┌──

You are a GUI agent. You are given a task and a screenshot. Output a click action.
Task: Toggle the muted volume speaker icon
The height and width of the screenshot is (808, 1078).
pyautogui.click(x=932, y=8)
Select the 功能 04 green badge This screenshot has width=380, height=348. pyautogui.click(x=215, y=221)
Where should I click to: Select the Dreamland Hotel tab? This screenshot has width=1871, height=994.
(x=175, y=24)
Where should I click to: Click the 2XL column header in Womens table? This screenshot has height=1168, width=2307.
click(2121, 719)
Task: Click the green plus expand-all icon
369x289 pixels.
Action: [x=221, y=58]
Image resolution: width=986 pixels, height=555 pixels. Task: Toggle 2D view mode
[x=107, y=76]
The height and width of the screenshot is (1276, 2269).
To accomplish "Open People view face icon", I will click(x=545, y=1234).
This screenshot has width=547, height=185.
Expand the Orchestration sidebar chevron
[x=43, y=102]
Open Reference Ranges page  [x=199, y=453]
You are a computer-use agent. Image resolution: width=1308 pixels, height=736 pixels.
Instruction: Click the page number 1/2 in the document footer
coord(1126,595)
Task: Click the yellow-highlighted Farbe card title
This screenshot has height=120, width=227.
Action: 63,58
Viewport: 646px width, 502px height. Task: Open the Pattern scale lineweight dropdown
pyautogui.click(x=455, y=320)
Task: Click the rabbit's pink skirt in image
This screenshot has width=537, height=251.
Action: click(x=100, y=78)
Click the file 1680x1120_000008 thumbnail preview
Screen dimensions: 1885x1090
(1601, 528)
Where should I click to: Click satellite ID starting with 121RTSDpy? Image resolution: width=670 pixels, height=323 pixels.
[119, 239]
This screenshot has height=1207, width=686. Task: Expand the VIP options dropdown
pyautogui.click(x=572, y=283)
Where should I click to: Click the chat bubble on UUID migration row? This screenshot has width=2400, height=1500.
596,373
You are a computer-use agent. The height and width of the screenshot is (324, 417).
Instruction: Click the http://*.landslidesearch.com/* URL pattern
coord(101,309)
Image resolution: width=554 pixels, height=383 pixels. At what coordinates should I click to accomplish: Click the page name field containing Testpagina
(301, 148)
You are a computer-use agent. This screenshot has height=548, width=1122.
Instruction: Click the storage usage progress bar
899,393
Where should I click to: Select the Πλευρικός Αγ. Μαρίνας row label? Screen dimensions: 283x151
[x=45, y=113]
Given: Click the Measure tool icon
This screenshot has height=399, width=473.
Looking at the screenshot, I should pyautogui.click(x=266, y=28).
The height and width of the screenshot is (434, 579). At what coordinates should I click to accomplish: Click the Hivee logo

└──

Exercise:
Render the lines from the one containing "Task: Click the yellow-highlighted" through the one containing "Action: click(x=100, y=78)", inclusive, as a two-column CSV with the headers instruction and response. Give one row for each ask-and-reply pair, with each field quoted and line breaks replaced by spaces.

Solution:
instruction,response
"Task: Click the yellow-highlighted Farbe card title This screenshot has height=120, width=227.","Action: 63,58"
"Viewport: 646px width, 502px height. Task: Open the Pattern scale lineweight dropdown","pyautogui.click(x=455, y=320)"
"Task: Click the rabbit's pink skirt in image This screenshot has width=537, height=251.","Action: click(x=100, y=78)"